Digitalization has completely disrupted tactile marketing. When purchasing from an E-Commerce business, it is difficult to touch the products from a distance. The experience, on the other hand, might be delivered post-purchase, with pleasant or unique packaging to the touch.

Touch may be used to achieve two main goals:

  • Instrumental: Providing extra information about the desired result to obtain (for example, the hardness of a substance)
  • Autotelic: To attain fulfillment (the softness of a fabric, for example).

Examples of Experiential Marketing

BBC in Oslo (Norway)

The BBC opted to promote awareness in Oslo by bringing exotic animals into the city center via bus shelters.

The association conducted experiential marketing through the use of screens. The use of the perspective and the production of the surprise effect allowed the participants to become more aware of the presence of the animals.

Volkswagen in Stockholm (Sweden)

Using experiential marketing in Sweden, the vehicle manufacturer hoped to establish positive habits among subway riders in the city.

The company placed sound buttons on the steps close to the escalator and thereby aimed at the humor of people passing by. While contributing to improved behaviors, consumers are at the same time engaged in an experience that connects them with the brand.

Conclusion

Companies must learn to take a product-centric approach and put the customer at the center of their concerns by focusing on consumer situations. Experiential marketing allows just that.

In practice, you may put yourself in the shoes of a consumer who walks into your store or business. You must then consider all of the phases before the purchase and aim to optimize each of them in order to provide the customer with a comprehensive experience.

The customer experience in experiential marketing must be participatory, emotional, and engaging. Remember to avoid negative components as well, because the entire experience should be enjoyed in a favorable environment that stimulates the purchase. A little flaw might derail the customer’s absorption in the experience.

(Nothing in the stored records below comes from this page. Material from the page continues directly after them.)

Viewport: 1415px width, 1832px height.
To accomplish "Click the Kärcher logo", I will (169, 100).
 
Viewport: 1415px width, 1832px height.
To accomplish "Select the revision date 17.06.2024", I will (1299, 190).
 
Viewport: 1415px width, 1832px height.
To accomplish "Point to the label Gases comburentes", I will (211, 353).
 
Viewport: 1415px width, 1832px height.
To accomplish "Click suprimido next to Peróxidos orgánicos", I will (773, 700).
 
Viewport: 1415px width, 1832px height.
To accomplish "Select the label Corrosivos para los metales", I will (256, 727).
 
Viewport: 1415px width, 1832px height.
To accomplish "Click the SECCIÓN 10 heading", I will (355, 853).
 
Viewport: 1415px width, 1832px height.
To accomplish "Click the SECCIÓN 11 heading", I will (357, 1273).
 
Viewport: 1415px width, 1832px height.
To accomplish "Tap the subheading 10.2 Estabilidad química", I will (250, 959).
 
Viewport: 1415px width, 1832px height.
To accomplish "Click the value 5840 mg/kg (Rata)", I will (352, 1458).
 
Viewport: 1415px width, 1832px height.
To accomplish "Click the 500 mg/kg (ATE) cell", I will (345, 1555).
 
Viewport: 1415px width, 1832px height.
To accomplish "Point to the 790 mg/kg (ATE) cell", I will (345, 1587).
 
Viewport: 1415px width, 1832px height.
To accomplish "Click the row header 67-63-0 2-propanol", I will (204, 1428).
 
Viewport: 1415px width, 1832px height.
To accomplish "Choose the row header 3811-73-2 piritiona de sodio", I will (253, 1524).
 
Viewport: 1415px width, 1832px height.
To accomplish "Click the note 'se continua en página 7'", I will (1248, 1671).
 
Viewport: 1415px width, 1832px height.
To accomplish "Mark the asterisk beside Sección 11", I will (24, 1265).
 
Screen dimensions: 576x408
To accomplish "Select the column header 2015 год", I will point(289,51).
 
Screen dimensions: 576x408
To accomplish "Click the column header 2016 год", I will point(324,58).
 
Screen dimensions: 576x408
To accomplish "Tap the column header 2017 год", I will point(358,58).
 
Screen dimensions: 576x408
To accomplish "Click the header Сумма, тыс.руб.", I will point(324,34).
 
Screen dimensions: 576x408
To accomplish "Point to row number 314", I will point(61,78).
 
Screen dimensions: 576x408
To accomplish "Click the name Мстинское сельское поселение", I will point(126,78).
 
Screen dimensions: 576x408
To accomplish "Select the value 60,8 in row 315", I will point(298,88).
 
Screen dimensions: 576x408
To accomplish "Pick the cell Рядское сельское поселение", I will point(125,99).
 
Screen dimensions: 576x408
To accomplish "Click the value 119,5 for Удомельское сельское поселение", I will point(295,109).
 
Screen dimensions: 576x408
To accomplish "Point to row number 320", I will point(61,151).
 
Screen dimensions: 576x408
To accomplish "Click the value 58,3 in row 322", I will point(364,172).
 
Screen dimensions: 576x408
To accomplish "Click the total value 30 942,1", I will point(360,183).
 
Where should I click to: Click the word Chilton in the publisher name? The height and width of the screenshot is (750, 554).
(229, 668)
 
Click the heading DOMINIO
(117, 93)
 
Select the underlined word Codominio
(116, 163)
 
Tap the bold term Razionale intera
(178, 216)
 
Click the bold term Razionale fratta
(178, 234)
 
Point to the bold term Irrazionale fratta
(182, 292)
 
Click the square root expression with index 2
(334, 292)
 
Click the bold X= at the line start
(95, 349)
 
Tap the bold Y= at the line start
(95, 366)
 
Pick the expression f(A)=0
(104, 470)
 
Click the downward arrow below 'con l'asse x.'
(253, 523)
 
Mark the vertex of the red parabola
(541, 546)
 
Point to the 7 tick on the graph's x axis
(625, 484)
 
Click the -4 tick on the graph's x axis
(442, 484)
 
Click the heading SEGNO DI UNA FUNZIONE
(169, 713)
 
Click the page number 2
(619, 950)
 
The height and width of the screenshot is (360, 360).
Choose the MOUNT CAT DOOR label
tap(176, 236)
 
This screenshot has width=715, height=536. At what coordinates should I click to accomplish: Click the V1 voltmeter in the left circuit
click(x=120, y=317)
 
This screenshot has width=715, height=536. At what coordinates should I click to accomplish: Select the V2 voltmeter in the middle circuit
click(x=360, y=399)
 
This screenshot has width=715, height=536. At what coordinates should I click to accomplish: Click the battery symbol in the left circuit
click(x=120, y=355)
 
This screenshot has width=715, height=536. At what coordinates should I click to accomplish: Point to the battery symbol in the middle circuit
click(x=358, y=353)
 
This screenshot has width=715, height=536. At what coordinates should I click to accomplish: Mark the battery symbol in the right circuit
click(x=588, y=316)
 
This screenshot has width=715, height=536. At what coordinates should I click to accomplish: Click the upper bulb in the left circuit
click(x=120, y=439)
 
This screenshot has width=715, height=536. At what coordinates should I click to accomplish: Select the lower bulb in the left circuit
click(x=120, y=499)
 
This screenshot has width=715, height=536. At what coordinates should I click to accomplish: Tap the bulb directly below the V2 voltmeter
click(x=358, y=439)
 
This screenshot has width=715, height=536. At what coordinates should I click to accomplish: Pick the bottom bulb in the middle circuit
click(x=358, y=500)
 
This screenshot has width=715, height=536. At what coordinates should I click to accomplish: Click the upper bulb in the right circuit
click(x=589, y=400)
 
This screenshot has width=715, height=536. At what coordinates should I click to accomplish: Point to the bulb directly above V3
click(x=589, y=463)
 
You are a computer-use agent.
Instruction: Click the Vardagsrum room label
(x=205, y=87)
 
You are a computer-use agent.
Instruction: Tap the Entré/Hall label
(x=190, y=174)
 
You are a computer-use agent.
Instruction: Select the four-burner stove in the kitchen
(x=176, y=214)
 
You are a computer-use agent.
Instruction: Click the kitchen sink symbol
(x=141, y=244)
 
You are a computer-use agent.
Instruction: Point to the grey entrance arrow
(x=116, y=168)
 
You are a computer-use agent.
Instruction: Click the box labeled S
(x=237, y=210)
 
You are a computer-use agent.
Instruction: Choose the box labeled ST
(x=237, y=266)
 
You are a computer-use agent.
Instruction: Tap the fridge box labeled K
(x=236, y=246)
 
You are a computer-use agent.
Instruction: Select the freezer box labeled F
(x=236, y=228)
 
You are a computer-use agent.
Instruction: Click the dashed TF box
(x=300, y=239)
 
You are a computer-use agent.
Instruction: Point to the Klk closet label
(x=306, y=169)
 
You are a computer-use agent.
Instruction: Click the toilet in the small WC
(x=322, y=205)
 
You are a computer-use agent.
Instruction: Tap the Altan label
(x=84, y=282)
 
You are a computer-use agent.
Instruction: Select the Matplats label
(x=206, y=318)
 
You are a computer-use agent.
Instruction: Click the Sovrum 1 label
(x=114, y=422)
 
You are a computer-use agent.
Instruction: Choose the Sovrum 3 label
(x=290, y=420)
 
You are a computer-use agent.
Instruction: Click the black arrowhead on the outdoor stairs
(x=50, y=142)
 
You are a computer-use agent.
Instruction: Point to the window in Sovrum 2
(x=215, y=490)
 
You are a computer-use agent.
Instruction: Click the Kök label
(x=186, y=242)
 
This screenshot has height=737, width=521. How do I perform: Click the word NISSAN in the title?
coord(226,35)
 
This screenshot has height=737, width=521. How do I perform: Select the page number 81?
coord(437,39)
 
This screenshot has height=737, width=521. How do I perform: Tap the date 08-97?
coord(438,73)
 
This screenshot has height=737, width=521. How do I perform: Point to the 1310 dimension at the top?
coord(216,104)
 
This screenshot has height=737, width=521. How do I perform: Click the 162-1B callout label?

It is also critical to understand how to include the client in the experience process. Ensure that the customer is completely detached from his surroundings. This way, he will be able to absorb the event completely.

The issue of flow, according to several experts, is equally significant in experiential marketing. The experience must be the result of a series of flow experiences. This sequence of flows will help you to grow the customer’s mental state, immerse him in the experience, and make him completely forget about anything else.